Imagery is cell-based, with each pixel containing values that the GIS can classify for layers of information such as land or vegetation type. Using a geoprocessing model, datasets can be derived directly from imagery. Most imagery analysis work is now automated, using the computing capacity of the cloud to process and store a daily refresh of new images provided by today’s satellites. Applying the AI method of machine learning allows computers to detect objects and pull out such things as building footprints or missile launching sites.

By late 1960, data derived from Corona imagery allowed the director of the national reconnaissance program to declare confidently that the Soviet Union did not possess more strategic nuclear weapons than the US. Reaching that conclusion required many more human hours than would be necessary with today’s technology.
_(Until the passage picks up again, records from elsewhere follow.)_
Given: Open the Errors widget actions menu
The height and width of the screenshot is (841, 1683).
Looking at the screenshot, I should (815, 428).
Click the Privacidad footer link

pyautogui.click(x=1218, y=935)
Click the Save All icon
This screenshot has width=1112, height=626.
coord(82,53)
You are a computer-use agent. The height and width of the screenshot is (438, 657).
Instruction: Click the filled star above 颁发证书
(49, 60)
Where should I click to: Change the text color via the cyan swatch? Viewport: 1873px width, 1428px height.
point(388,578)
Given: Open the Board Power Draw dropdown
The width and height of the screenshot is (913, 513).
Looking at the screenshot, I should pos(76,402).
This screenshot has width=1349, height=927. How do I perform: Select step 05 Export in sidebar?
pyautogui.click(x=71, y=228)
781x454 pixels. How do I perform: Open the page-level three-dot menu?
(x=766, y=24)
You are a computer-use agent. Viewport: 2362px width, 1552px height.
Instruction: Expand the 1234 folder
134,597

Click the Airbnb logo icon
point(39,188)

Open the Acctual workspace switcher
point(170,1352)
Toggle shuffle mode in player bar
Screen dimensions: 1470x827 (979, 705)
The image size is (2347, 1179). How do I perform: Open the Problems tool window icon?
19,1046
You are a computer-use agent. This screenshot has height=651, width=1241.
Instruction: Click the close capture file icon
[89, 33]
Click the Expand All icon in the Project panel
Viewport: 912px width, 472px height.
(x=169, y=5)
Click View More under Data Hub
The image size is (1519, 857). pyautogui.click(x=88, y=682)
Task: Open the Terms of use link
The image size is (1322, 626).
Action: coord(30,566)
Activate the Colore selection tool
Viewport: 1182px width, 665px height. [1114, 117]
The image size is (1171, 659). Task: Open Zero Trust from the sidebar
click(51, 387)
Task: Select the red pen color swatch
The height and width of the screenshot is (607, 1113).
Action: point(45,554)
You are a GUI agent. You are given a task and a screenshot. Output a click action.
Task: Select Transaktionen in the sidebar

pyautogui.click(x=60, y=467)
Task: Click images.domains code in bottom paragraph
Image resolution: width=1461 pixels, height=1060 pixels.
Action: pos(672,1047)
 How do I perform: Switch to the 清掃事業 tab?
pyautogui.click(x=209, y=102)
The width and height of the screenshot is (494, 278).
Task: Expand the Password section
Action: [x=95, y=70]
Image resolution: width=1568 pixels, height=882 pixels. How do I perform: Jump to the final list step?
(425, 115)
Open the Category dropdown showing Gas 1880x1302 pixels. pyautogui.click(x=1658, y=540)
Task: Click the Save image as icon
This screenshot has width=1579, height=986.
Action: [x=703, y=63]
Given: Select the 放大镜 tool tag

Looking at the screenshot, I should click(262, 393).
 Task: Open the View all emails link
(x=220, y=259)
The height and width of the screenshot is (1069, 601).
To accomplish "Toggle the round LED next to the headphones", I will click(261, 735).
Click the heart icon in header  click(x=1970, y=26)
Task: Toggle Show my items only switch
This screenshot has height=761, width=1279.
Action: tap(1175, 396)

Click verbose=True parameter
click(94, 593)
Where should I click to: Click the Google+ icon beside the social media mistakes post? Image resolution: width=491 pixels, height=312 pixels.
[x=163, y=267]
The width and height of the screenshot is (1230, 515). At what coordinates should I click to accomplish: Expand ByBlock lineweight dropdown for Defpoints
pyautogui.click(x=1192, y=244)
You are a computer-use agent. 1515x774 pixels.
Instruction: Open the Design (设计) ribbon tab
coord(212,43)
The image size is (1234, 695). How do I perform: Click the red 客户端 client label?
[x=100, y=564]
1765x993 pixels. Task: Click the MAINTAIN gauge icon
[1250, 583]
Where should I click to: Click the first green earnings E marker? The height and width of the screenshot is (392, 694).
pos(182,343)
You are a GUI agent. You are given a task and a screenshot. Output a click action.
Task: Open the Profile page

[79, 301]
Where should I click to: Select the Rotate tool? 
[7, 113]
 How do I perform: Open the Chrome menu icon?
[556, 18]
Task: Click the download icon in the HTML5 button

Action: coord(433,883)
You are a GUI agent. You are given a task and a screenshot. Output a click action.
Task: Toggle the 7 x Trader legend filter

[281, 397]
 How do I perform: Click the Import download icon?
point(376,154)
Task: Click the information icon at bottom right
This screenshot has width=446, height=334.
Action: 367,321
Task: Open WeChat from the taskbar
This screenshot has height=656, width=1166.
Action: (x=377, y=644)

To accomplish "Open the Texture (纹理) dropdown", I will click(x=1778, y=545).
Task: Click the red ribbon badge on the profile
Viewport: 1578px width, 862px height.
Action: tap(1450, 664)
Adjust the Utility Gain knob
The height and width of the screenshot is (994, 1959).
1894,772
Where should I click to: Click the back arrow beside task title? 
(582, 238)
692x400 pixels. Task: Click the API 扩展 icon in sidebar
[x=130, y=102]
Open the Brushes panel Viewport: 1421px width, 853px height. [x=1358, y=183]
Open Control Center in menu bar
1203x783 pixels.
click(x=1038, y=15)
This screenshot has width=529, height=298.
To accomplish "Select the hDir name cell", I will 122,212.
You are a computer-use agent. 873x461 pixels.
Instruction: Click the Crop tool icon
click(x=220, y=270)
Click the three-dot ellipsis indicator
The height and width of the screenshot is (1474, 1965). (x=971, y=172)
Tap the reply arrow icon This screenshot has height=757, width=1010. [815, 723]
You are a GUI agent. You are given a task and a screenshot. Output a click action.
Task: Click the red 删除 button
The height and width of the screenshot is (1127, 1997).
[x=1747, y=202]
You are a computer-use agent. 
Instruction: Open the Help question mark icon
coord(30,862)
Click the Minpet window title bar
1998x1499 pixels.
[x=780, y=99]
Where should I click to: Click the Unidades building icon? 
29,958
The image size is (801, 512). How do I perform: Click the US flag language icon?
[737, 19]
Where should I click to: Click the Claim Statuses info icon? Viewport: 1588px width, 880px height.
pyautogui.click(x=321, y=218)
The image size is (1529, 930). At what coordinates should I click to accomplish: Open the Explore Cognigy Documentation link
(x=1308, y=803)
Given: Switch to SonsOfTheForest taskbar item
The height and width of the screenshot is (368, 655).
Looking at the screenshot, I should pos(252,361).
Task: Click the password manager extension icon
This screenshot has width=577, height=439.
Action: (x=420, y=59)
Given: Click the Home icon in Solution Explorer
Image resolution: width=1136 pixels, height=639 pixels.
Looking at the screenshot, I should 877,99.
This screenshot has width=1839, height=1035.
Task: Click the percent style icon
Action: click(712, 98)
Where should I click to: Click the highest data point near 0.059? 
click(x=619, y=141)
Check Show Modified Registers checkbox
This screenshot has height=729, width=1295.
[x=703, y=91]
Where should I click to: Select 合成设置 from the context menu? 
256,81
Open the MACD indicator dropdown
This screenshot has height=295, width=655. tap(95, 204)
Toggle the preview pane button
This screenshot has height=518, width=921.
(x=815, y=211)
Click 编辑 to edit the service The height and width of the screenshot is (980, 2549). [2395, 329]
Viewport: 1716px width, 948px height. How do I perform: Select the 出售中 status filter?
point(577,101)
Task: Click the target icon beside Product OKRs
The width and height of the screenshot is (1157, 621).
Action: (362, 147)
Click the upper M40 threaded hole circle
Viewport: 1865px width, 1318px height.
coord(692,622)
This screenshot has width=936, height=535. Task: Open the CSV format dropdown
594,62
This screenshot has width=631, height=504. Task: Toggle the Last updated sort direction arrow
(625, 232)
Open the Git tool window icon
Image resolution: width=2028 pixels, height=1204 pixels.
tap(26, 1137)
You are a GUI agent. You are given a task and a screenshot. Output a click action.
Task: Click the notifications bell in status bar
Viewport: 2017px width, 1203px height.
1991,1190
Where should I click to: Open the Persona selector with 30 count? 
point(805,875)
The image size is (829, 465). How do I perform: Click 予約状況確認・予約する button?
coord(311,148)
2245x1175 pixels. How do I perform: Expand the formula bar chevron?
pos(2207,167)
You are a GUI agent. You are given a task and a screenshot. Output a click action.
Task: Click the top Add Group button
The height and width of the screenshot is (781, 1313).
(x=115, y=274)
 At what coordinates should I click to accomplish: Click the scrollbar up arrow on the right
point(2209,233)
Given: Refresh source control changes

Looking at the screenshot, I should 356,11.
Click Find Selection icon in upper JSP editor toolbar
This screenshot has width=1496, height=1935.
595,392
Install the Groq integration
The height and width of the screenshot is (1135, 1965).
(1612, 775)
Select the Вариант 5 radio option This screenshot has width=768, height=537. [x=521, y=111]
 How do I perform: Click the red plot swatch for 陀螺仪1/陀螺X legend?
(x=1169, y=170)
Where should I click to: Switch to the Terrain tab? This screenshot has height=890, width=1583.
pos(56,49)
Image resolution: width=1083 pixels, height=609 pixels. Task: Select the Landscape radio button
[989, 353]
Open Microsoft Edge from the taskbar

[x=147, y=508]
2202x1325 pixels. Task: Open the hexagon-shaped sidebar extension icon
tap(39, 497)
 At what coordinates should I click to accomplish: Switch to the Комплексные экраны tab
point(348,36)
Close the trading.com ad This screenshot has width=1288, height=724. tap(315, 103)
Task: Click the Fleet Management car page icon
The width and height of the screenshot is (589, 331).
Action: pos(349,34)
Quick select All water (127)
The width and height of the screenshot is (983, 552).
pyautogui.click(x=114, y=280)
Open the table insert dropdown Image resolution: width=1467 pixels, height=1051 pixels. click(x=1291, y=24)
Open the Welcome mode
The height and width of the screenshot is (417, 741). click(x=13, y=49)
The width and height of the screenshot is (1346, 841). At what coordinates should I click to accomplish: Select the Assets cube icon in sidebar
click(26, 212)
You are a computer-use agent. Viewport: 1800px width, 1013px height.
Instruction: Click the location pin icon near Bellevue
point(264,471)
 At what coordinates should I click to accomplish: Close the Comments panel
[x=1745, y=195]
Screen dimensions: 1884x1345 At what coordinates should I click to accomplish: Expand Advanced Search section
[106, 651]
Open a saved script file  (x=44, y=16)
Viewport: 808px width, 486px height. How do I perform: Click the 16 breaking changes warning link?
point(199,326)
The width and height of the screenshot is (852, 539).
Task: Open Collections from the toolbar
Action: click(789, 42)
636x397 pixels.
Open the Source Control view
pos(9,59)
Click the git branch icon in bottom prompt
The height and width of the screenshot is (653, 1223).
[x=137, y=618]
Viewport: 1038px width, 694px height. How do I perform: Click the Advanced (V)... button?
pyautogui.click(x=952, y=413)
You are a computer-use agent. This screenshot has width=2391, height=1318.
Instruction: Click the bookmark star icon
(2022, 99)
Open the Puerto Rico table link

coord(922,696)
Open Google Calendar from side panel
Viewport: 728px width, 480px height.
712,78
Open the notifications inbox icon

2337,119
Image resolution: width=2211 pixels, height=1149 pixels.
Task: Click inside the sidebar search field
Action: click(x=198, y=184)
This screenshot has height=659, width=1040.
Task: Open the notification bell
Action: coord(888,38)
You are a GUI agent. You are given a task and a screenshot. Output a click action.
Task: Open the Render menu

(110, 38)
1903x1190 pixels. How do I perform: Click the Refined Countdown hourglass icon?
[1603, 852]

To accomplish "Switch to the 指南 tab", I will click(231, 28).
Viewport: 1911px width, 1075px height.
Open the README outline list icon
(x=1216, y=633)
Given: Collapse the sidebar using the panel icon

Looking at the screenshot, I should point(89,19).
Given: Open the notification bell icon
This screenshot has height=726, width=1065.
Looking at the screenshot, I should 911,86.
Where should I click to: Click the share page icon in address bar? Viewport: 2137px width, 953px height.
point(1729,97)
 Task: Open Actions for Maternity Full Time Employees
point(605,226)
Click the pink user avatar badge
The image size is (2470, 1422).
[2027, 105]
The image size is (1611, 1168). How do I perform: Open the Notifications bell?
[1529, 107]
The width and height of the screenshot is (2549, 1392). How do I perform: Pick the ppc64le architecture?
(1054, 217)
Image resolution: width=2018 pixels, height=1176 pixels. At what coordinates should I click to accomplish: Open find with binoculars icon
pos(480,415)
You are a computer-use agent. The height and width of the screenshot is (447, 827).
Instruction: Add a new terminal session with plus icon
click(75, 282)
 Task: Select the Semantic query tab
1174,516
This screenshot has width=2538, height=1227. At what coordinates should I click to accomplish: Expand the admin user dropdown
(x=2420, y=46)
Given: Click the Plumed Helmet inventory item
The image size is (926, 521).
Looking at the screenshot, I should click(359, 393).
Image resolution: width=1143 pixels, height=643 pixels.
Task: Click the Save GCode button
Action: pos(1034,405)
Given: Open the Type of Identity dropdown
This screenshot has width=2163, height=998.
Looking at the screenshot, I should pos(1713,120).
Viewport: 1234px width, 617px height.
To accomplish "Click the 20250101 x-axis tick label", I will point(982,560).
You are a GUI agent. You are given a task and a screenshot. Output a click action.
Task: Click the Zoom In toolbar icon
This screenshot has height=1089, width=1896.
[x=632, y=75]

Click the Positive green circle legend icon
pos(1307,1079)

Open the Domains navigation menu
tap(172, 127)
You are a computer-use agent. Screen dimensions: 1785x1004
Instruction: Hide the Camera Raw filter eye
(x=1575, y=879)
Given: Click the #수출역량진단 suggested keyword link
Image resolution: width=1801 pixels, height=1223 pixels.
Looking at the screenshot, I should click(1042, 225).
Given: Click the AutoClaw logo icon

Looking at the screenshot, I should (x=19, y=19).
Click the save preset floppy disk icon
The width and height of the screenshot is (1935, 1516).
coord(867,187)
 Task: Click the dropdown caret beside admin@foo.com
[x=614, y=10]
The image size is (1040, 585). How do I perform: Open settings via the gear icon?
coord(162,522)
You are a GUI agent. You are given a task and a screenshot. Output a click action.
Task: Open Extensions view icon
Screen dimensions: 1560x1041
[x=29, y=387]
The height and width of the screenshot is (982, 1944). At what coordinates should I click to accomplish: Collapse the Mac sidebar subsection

Prior to the release of the Corona images, satellite imagery only stretched back to 1972 when the first Landsat satellite began transmitting digital images of the earth from space. Despite being static and black and white, the Corona images are of much higher resolution than their Landsat counterparts since they were taken closer to the surface and at the optimal time of day for discerning objects on the earth’s surface.

Extending the Historical Timeline to Model the Future

Researchers rely on historical information collected from books, photographs, journals, artwork, and other sources to help extend the timeline of understanding. Projecting that knowledge into the future, they use imagery with GIS analysis to assess risk and vulnerabilities across a wide range of industries and areas of study. To gauge systemic threats like climate change and sea-level rise requires a long view—sometimes at least 30 years of data.

For instance, scientists are using detailed logs from whaling vessels to understand what climate and marine conditions were like in less-traversed areas of the ocean in the 19th century. Others venture into caves to collect samples from bat guano for an accurate snapshot of the climate in that area over time. Photos taken by Cold War spy satellites fit into this category as well.

One of the first people to recognize the potential usefulness of the Corona images in studying our planet was Vice President Al Gore. In 1990, then-Senator Gore wrote a letter to the CIA asking if Corona satellite imagery could be used to help solve environmental mysteries. The resultant MEDEA program, led by 70 scientists, became one of the greatest sources of earth science data in the world. Information from MEDEA’s Global Fiducial Data Network assists in monitoring critical environmental parameters today.

As technology advances, researchers are finding new ways to access incredible volumes of data. For bigger issues such as climate change, they need information that spans across time. When scientists combine Corona images with GIS, they can see changes through the decades—insight crucial to making more informed decisions to protect the planet.